Coordinate driven force application
- Evan Dooley
- Posts: 33
- Joined: Sun Nov 24, 2019 11:17 am
Coordinate driven force application
Hello,
I was wondering if anyone has any experience (or recommendations) about a way to use coordinate information to drive a force in your model. I want to try and apply a force to the model on a coordinate that is different from the coordinate I am tracking.
Looking around, I found "ExpressionBasedCoordinateForce" but this only allows the force applied be a function of the coordinate the force is applied to. The same thing happens with "CoordinateLimitForce". "ExpressionBasedPointToPointForce" only uses the distance between the points in the expression.

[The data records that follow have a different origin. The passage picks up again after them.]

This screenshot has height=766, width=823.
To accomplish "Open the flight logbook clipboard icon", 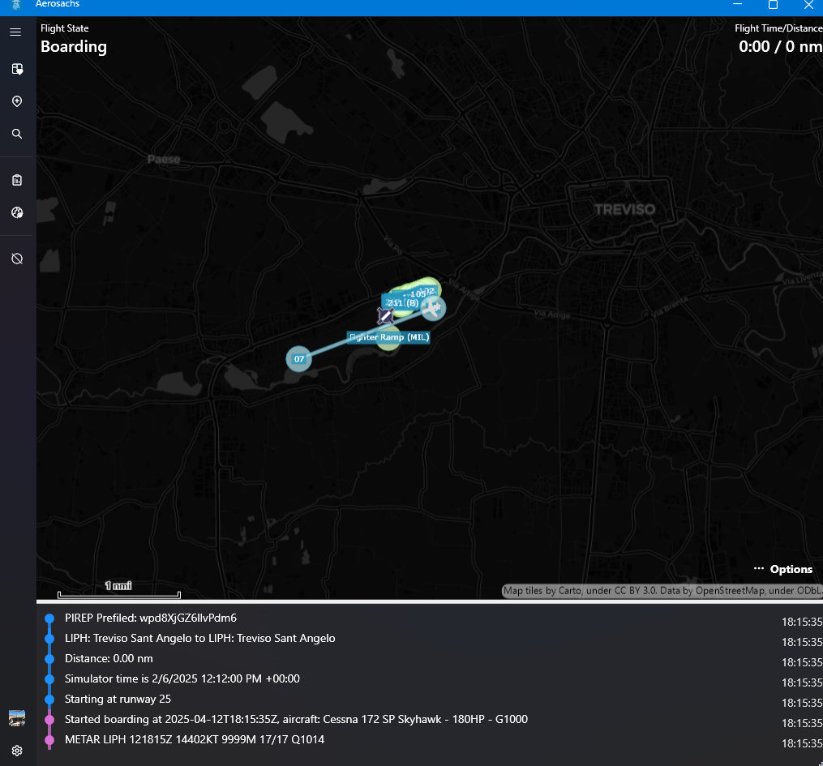I will click(x=16, y=180).
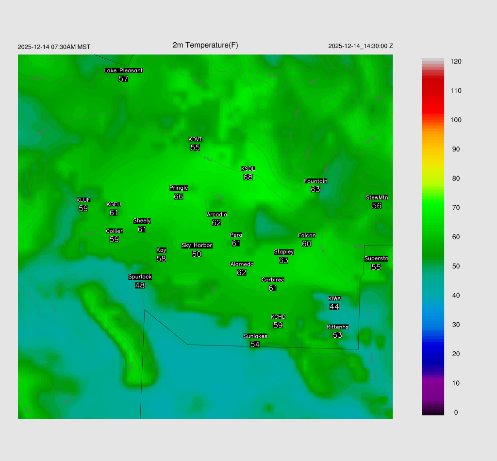Click the 2m Temperature(F) title
The height and width of the screenshot is (461, 497).
205,45
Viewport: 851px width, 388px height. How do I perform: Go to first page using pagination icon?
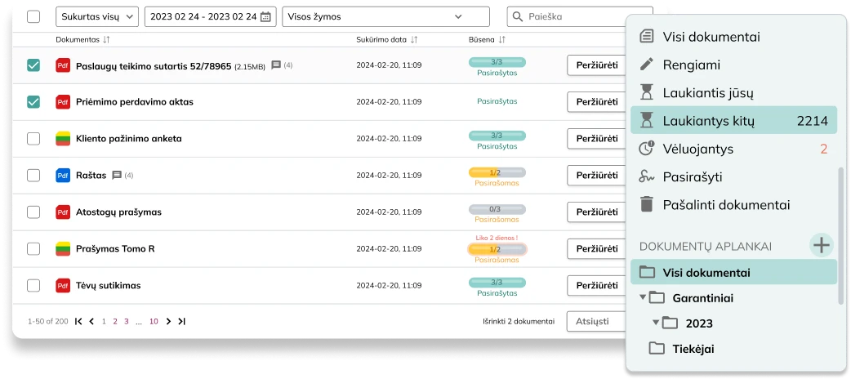coord(78,322)
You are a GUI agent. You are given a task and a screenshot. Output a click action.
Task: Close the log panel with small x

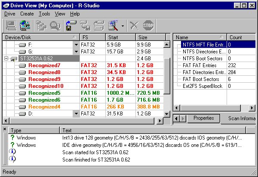(x=5, y=129)
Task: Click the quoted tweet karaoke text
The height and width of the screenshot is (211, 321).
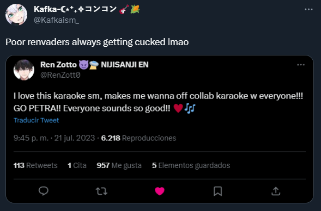Action: (x=158, y=102)
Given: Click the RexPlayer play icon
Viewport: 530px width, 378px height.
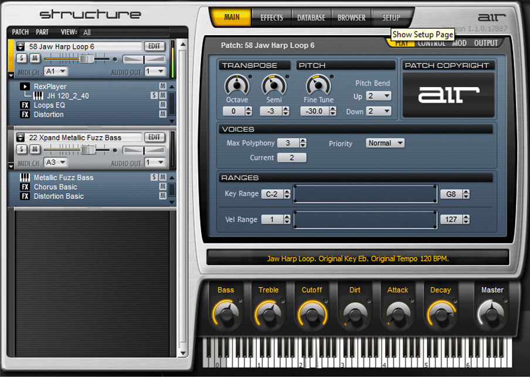Looking at the screenshot, I should coord(25,87).
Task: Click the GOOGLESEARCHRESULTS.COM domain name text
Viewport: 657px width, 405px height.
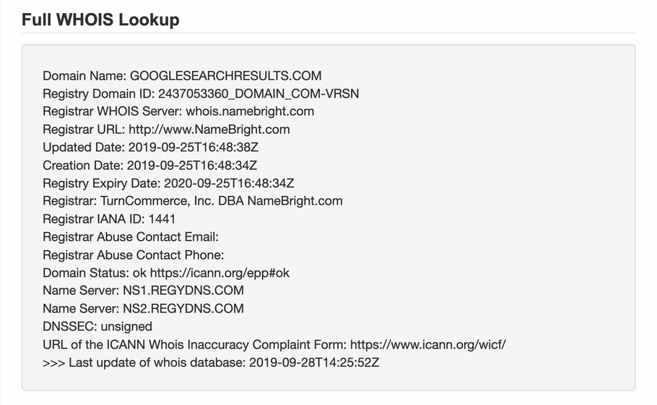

Ultimately, I am trying to simulate different assistance forces in Moco that are patterned with the gait cycle of the person. We can reliably determine where the person is in the gait cycle by different joint angles, and I want to try and only apply force relative to portions of the gait cycle.
Any advice or ideas would be greatly appreciated.
Thanks,
Evan
I was wondering if anyone has any experience (or recommendations) about a way to use coordinate information to drive a force in your model. I want to try and apply a force to the model on a coordinate that is different from the coordinate I am tracking.
Looking around, I found "ExpressionBasedCoordinateForce" but this only allows the force applied be a function of the coordinate the force is applied to. The same thing happens with "CoordinateLimitForce". "ExpressionBasedPointToPointForce" only uses the distance between the points in the expression.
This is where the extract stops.